Southern African leaders on Tuesday extended their military mission aimed at smoking out jihadists rampaging across northern Mozambique.
The Southern African Development Community (SADC) deployed a three-month mission from July 15 to Mozambique, part of a deal reached in June by the 16-nation bloc.
Northern Mozambique has been buffeted by Islamic State-linked militants who have targeted towns and villages for the past four years, in a wave of violence that has claimed at least 3,340 lives and displaced more than 800,000 people.
On Tuesday, the presidents of South Africa, Botswana, Namibia and Mozambique met in Pretoria and resolved to allow the SADC operation to continue.
In a statement the bloc said the meeting had "approved the extension" of the mission "to continue with offensive operations against terrorists and violent extremists to consolidate stability of security".
It did not give a timeframe for the extension.
South African President Cyril Ramaphosa pointed to "progress" having been made to help Mozambique secure peace and security.
"Mozambique will never walk alone, we will always be there to walk with Mozambique and indeed SADC as a family is determined to walk with any of its member countries whenever the need arises," Ramaphosa said.
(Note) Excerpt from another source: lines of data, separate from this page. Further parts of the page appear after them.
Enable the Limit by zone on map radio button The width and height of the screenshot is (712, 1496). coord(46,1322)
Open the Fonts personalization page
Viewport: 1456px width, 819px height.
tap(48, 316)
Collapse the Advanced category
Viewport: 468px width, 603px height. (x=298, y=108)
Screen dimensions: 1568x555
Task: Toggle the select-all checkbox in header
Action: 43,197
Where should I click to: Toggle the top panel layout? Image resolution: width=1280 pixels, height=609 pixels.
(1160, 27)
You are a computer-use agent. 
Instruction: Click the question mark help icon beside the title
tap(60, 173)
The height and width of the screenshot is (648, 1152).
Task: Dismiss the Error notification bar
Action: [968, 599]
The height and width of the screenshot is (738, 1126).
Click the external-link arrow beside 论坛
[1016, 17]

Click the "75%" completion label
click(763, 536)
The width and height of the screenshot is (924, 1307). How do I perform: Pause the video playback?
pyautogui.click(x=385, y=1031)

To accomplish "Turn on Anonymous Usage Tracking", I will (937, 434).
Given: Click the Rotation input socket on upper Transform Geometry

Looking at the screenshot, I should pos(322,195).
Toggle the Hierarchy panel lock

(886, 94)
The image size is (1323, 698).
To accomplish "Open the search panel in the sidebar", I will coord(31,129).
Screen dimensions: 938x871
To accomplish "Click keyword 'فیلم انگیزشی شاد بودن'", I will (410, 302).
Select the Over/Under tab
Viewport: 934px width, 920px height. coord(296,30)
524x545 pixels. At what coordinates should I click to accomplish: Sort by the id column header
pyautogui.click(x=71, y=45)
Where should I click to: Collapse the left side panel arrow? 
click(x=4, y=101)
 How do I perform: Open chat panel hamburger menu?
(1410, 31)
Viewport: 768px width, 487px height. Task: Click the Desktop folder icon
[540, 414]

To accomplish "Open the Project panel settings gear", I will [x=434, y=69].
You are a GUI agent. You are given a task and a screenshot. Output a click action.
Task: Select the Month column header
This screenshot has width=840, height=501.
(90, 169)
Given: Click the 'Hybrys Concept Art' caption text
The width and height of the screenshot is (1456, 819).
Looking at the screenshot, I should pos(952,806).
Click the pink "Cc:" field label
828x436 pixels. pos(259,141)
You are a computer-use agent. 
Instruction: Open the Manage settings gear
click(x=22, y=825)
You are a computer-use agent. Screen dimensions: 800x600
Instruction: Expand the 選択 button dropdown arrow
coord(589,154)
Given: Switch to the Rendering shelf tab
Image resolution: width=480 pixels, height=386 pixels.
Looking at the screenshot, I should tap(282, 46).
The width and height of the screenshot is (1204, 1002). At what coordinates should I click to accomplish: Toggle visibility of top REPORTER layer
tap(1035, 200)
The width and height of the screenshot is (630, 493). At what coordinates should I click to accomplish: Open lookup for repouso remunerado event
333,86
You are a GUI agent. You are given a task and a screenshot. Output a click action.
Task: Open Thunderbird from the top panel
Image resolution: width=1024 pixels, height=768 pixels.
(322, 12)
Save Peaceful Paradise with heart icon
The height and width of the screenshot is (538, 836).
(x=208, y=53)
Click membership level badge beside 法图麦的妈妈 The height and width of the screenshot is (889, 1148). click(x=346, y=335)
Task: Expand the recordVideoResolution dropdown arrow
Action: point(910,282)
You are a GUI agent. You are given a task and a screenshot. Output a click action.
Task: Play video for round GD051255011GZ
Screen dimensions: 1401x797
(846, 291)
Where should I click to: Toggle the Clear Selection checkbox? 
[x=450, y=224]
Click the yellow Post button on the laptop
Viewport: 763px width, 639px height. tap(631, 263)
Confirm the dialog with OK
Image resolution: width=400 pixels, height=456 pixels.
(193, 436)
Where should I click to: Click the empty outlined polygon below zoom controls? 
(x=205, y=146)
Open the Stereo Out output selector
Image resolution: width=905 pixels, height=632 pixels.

Earlier Ramaphosa had expressed confidence that "security and stability in Mozambique will be restored".
The militants locally known as Al-Shabab -- though they have no known link to the jihadist group of the same name operating in Somalia -- are fighting to establish a caliphate.
They staged their first coordinated attacks by targeting police stations on the night of October 5, 2017.
The extremist attacks gradually increased and escalated last year, culminating in March with coordinated raids on the gas hub and port town of Palma which triggered the flight of around 100,000 people, according to the UN refugee agency.
Dozens of people were killed, some decapitated during the attack.
The UN children's agency UNICEF on Tuesday said children have been forcefully recruited into the ranks of the jihadist group in Mozambique's northeast.
Last week Human Rights Watch reported that Al-Shabab had kidnapped hundreds of boys in the northeastern region and forced them to join their ranks as child soldiers.
"In those areas... we consider thousands of children to be at risk and certainly no children so far have been released," UNICEF spokesman James Elder told reporters in Geneva.
The violence has also disrupted major gas exploration projects and raised fears it could spread to neighbouring countries.
Under a deal with Mozambique, Rwanda became the first foreign army to deploy boots on the ground, sending in 1,000 soldiers weeks before SADC.
The total size of the SADC deployment has not been revealed, but South Africa has the largest contingent of around 1,500.
At the weekend, SADC said its forces had killed a local jihadist leader and 18 fighters during a military strike on one of their bases.
Aside from host Ramaphosa, other presidents at the day-long talks were Botswana's Mokgweetsi Masisi, Namibia's Hage Geingob and Mozambique's Filipe Nyusi.